Le phénomène EIFFEL remplit l'Atelier 210 à Etterbeek
Date: 10/02/2010 à 00:05
Catégorie: Concerts

Un public de tous âges se pressait aux portes de l'Atelier 210 bien avant l'heure de l'ouverture des portes. Le concert était sold out depuis un bon moment déjà. On remarque un peu de chaos au niveau de l'organisation, la configuration de la salle est plus orientée théâtre que concerts, mais on finit par entrer dans l'arène, et votre serviteur arrive à se caler contre une petite estrade près des baffles, bien pratique pour prendre un peu de hauteur et pouvoir shooter à l'aise.

La première partie est assurée par l'assommant Who & Who (solo), mais n'a pas découragé l'audience qui était là pour en découdre avec les guitares et savourer les textes des toulousains d'Eiffel.

Au terme d'une demi-heure de sound checks, le groupe investit enfin la scène. « Minouche », titre d’ouverture du dernier album du groupe, démarre également le concert. Malheureusement, la voix n'est quasi pas discernable. Il faudra attendre la fin de ce titre pour que les techniciens arrivent à la poser plus correctement. Les secondes voix resteront quant à elles inaudibles jusqu'à la fin du concert. Les titres défilent sans presque aucune intervention de Romain. Nicolas, à la batterie, a visiblement de l'énergie à revendre et son homonyme à la guitare n'est pas en reste lui non plus. Régulièrement ces deux-là se livrent des duels sur scène qui compensent le relatif manque de charisme de Romain. De temps à autre, Estelle armée de sa basse, les rejoint elle aussi. De manière générale, la voix de Romain passe moins bien sur la scène de l’Atelier 210 que sur CD, mais le mixage laissait à désirer.

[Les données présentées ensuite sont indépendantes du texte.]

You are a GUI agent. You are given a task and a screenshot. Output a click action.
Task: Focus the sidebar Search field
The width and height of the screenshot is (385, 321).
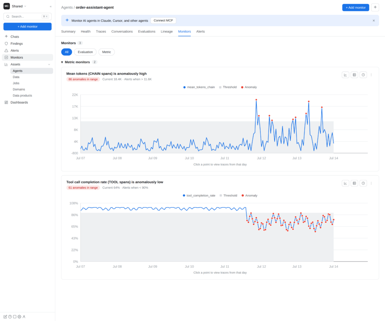(27, 17)
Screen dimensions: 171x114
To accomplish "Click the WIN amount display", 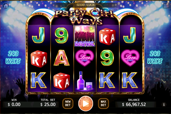I will 14,105.
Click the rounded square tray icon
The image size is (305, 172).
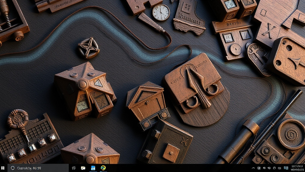pos(274,168)
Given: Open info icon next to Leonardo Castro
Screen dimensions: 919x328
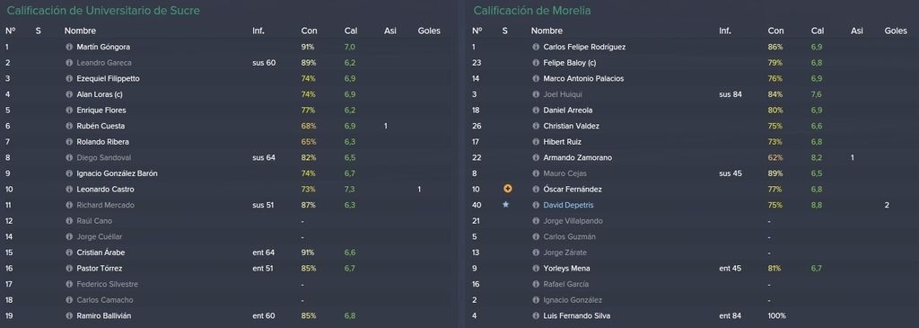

Le public est enthousiaste et les quelques pogos d’un petit groupe d’excités et passablement imbibés sont un peu déplacés parmi l’audience très sage présente ce soir… Le très attendu single « A tout moment la rue » passe très bien sur scène, mais les fans semblent lui préférer des titres plus anciens, musicalement plus agressifs. Quelques morceaux d’anthologie pimentent le set : « Saoul », « Je m’obstine », « Disperses », « Inverse-moi »

Un premier rappel nous offre « Search & Destroy » des Stooges et « Hype », avant que le groupe ne se retire une nouvelle fois en coulisses. Avant le retrait définitif des troupes, Eiffel revient une dernière fois sur scène pour nous offrir un texte de Boris Vian : « Je voudrais pas crever » qui nous démontre une nouvelle fois que ce groupe a des lettres. Humblement, Eiffel applaudit son public et le remercie avant de se retirer définitivement en toute simplicité.